LYNCHBURG, Va. (AP) — A group dedicated to promoting the development of old-growth forests in Virginia will work with an Albemarle County couple to manage and preserve a 176-acre forest.

The easement with Jean and Hal Kolb is the first for the 500-Year Forest Foundation.

“So much of the acreage around us has been timbered,” Mrs. Kolb said. “It’s pretty clear that birds and wildlife that require mature forests are going to be left short.”

Ted Harris, who founded the 500-Year Forest Foundation about eight years ago, said the foundation intends to work with other private landowners to establish a connecting corridor of old forests.

“One-quarter of 1 percent of Virginia forest land is probably old growth. Those are in places the loggers couldn’t get to,” Mr. Harris said.

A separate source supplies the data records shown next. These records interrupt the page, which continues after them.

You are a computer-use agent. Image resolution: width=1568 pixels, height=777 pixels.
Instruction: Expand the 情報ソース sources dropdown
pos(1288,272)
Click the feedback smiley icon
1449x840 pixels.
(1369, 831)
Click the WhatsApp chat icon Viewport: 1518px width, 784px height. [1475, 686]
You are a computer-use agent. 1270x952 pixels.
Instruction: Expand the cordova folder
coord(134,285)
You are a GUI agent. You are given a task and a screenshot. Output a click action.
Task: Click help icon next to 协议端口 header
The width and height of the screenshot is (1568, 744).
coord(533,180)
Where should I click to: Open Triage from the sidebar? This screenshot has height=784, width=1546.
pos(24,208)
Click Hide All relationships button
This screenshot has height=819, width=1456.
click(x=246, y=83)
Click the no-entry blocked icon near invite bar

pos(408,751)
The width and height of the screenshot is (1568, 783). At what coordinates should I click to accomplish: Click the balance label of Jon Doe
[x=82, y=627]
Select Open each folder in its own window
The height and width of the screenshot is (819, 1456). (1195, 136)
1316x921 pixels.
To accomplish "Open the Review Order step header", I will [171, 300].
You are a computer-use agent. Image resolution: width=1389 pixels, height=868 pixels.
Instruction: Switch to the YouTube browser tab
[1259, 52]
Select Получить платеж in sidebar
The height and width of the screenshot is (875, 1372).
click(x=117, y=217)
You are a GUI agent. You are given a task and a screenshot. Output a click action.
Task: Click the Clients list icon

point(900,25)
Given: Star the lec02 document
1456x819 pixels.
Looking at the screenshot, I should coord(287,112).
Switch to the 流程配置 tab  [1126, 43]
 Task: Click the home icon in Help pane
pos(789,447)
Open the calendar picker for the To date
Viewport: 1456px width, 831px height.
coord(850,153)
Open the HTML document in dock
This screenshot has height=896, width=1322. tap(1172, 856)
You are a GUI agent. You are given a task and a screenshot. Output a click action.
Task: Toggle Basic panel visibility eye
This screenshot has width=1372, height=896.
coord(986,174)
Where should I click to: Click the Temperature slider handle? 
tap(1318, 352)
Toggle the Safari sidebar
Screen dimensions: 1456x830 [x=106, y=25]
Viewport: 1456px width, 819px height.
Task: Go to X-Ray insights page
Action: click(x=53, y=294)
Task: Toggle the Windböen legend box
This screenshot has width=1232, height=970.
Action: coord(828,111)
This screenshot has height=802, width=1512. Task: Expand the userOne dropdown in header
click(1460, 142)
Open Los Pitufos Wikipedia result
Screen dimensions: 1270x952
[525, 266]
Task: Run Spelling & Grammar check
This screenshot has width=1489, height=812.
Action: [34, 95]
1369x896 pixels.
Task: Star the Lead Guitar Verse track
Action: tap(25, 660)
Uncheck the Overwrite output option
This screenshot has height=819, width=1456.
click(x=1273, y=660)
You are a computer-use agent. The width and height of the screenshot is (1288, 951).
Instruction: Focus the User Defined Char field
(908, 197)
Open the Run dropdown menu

About 66 percent — or 10 million acres — of Virginia’s 15.8 million acres of forests are owned by private citizens. Federal and state government own 2.1 million acres, while nonforestry corporations hold 2 million acres. One million acres are owned by the forest industry.

An old growth forest is one that has a large number of very large, very old trees and a high degree of biodiversity. Some isolated stands in Southwest Virginia have oak, poplar and hickories that range from 200 to 300 years old, Mr. Harris said yesterday.

On the Kolbs’ two tracts of forest, the largest trees are probably 60 to 80 years old. Yellow poplars dominate the mountainside slopes, while oaks on the ridge may be as old as 100.

The Kolbs are putting their land near Covesville into a conservation easement with the Virginia Outdoors Foundation to protect it from commercial logging and development.

The couple is hoping their work with the 500-Year Forest group will encourage others to consider protecting their forests.

“A lot of timber companies are encouraging people, especially in Southwest Virginia, to cut their hardwoods and plant pines,” Mr. Kolb said.